I’m Sorry, Without the But
This is the distillate.
I’m sorry—
for the timing,
for the tone,
for letting my hurt speak louder than your day.
I’m sorry I turned “I’m here” into a weight to carry,
made presence feel like proof,
mistook your quiet for goodbye,
and asked your grief to make room for mine.
I’m sorry for the airport-bench words,
for pressing send when I should’ve pressed pause,
for adding weather to a holiday already under clouds.
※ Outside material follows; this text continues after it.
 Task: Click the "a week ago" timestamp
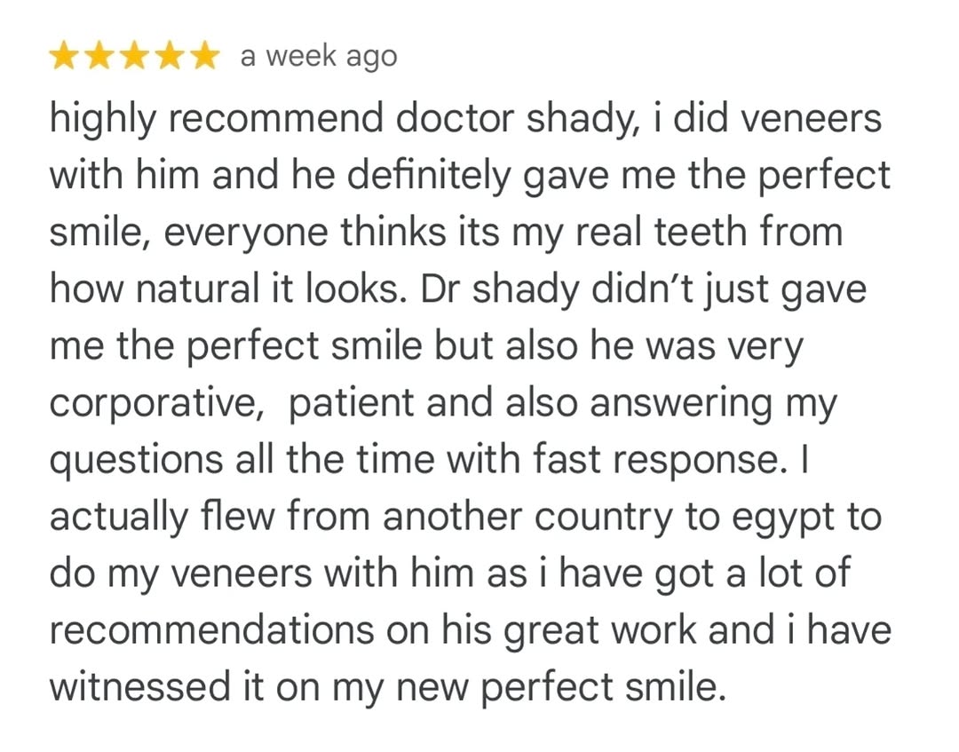click(x=319, y=57)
You lost your grandmother.
I should have brought food,
rest,
water,
not questions,
not the echo of my pride.
What I will do now:
keep no score,
breathe before I answer,
ask what you need and match it,
hold without hands
when hands aren’t what helps,
let time be the treatment
and not crowd you for a cure,
show up soft—
walk Coal,
run errands,
warm a chair,
leave early
if that’s the kindness,
stay quiet
if that’s the kindness too.
You have changed me—permanently.
That is not leverage… it’s gratitude.
It means I’ll learn to love you in the way that eases,
not the way that insists.
I can’t unspoil a day.
I can make the next ones lighter:
one gentle hour,
one small yes at a time,
one promise kept with both hands open.
Take the time you need.
I’ll keep that porch light on in my chest,
the door unlatched,
the room made ready…
I will not ask anything of your sorrow
except permission to set the tea down
and *be* here.
I’m sorry.
No excuses.
I love you, Mari—
without demand,
without the but.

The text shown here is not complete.